Giulio Maria Corso nel ruolo di un Don Giovanni nel borgo marinaro di Porto Empedocle

"Liolà" di Pirandello prossimo appuntamento del 53° Festival teatrale di Verezzi

Sarà “Liolà” di Luigi Pirandello la prossima prima nazionale al 53° Festival di Verezzi. Nella magica atmosfera di piazzetta Sant'Agostino, lunedì 22 e martedì 23 luglio (ore 21.30), a calcare le scene sarà Giulio Maria Corso, star de “Il Paradiso delle signore”, soap opera di RaiUno. 

Con Corso, sotto la regia di Francesco Bellomo (suo anche l'adattamento), Enrico Guarneri, Roberta Giarrusso, Caterina Milicchio, Anna Malvica, Ileana Rigano, Margherita Patti, Alessandra Falci, Sara Baccarini, Giorgia Ferrara e Federica Breci.
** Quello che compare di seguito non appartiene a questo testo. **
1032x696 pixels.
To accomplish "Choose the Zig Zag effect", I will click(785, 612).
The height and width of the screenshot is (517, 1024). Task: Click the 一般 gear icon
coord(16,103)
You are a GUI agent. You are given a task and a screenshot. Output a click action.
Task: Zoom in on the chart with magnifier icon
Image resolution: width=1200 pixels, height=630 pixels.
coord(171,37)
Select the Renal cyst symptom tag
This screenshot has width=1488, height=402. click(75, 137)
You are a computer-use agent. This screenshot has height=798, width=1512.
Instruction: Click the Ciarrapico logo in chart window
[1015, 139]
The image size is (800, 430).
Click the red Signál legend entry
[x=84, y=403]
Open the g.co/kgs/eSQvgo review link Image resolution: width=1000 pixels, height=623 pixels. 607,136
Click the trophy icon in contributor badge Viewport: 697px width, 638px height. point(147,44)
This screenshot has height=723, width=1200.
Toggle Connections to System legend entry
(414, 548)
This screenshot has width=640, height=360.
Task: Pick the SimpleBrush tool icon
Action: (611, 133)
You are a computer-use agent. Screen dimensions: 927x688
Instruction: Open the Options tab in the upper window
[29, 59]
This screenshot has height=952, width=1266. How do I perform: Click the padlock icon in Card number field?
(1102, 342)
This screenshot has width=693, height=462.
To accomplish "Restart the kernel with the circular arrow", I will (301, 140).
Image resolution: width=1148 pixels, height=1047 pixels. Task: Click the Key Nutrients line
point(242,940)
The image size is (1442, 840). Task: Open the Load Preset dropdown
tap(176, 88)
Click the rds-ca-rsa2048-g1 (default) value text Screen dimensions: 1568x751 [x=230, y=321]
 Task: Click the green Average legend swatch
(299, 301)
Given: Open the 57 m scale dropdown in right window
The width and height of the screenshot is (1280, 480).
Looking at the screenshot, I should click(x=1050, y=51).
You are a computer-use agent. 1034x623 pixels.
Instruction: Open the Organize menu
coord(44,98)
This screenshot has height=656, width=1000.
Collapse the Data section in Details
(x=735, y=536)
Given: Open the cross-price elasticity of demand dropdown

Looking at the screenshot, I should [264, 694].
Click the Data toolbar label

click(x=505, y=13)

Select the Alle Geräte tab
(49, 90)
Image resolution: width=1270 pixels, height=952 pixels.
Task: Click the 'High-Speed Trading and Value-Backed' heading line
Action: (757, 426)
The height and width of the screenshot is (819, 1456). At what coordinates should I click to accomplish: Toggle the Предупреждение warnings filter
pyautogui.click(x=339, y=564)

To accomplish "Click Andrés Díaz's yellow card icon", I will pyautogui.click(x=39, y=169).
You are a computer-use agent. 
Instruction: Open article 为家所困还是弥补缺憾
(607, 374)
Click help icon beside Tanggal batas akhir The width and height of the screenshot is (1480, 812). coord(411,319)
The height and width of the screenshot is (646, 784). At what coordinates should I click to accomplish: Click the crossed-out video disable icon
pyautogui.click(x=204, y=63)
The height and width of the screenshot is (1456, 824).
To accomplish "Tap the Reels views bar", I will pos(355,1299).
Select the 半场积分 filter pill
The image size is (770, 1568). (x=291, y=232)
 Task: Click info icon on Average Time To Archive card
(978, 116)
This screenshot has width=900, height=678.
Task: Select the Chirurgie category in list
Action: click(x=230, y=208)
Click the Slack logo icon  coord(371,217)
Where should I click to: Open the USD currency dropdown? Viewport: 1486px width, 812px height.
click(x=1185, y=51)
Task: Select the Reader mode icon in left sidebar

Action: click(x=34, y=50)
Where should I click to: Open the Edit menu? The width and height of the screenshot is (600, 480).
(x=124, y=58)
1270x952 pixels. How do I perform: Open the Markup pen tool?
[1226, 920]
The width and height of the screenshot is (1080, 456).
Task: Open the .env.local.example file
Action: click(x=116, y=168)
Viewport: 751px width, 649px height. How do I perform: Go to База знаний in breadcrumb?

Un Don Giovanni spensierato, amato da tutte le ragazze del borgo, padre di tre figli avuti da donne diverse, ha appena conquistato Tuzza, nipote di Simone Palumbo, che non riesce ad avere figli con la moglie Mita. Tuzza propone allo zio di riconoscere allora come proprio il bimbo che attende. Ma Liolà metterà incinta anche Mita, e lo zio preferirà la paternità legale.

Dice il regista Bellomo: “Liolà è una commedia d’ambiente siciliano, che trae spunto dal quarto capitolo del “Fu Mattia Pascal” e dalla novella “La mosca”. In questa edizione abbiamo scelto di collocare il periodo storico a cavallo dei primi anni '40, mentre il contesto scenografico ci riporta  al  borgo marinaro di Porto Empedocle, con le costruzioni di un bianco accecante che le incastona perfettamente nel paesaggio della scala dei Turchi, adiacente la casa natia di Pirandello”. 

E aggiunge: “Questo espediente consente una ricollocazione, oltre che di luogo, anche del modo di esprimersi: infatti gli anziani parleranno con cadenze dialettali più accentuate rispetto al linguaggio italianizzato dei giovani”.

Una revisione che comprende anche le caratteristiche dei personaggi interpretati, in uno spaccato di società dove la brama di benessere materiale supera ogni cosa. Così che, alla fine, il protagonista Liolà, così trasgressivo, “è l’unico personaggio positivo - rimarca il regista - mentre gli altri sono interessati, egoisti e gretti”.

Una commedia che scatena la risata ma non è gioconda. Conclude Bellomo: “È allegra con cattiveria a spese di tutti. Nel testo, si sente sempre la presenza di un ingegno creatore, che ha quasi la tristezza dell’opera che immagina e una superiore ironica pietà dei personaggi, che egli fa ridere”.

Un appuntamento importante del calendario del 53° Festival teatrale, che persino Antonio Gramsci definì come “il prodotto migliore dell'energia letteraria di Pirandello”.

Scene e costumi di Carlo de Marino, musiche di Mario d’Alessandro e Roberto Procaccini. 

Biglietteria aperta in viale Colombo 47 (orario 10.30-13 e 16.30-18.30, anche la domenica). Info: www.festivalverezzi.it, 019.610167. Nei giorni di spettacolo, si apre il botteghino in piazza Gramsci (orario: 20.30-21.45).

Nella foto: Corso illustra lo spettacolo alla conferenza stampa in Regione.